_Set exercise_.
Output the records from the line with "Screen dimensions: 757x500" up to and including the line with "will [94, 99]." as a two-column CSV with the columns request and answer. Write one row per request, put each field in quotes, and replace line breaks with spaces.

_Excerpted records_.
'''
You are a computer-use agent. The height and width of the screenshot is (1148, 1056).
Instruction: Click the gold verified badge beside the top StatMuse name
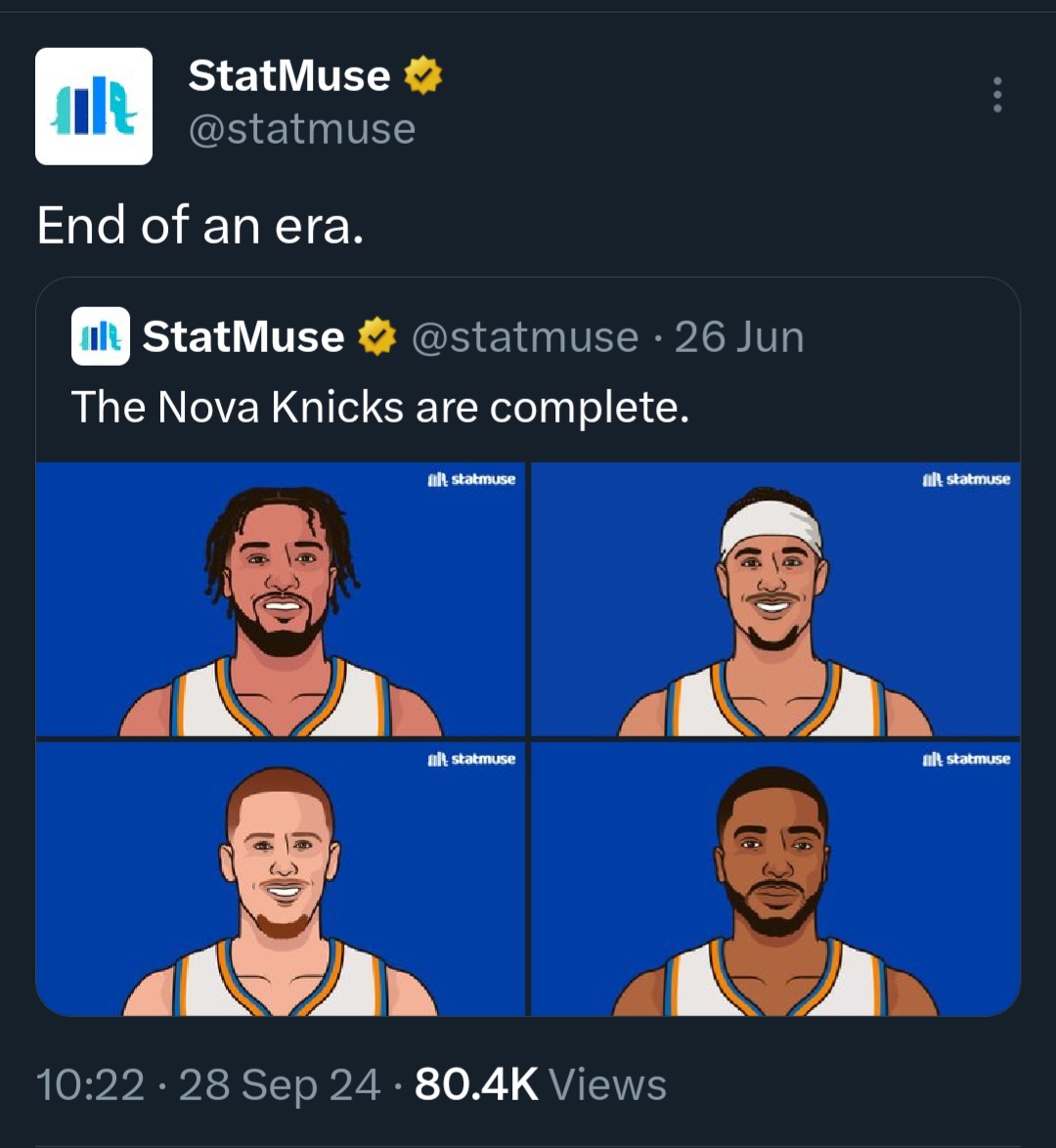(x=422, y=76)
'''
'''
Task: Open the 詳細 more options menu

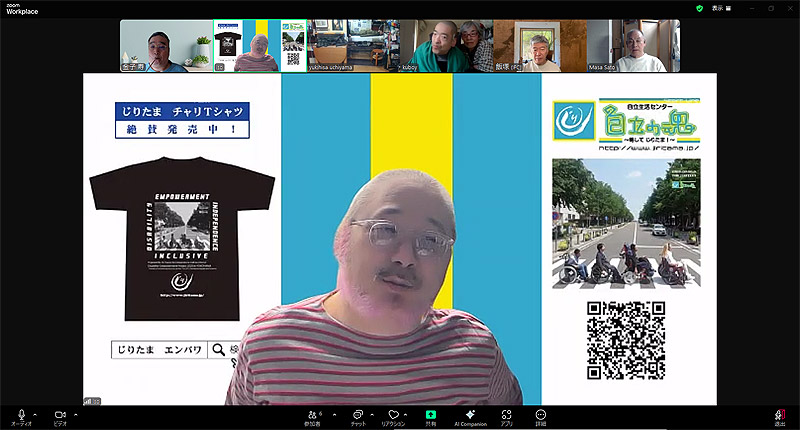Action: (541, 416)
'''
'''
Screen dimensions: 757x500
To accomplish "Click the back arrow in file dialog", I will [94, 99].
'''
_Response to the exercise_.
request,answer
"Screen dimensions: 757x500 To accomplish ""Click the back arrow in file dialog"",","I will [94, 99]."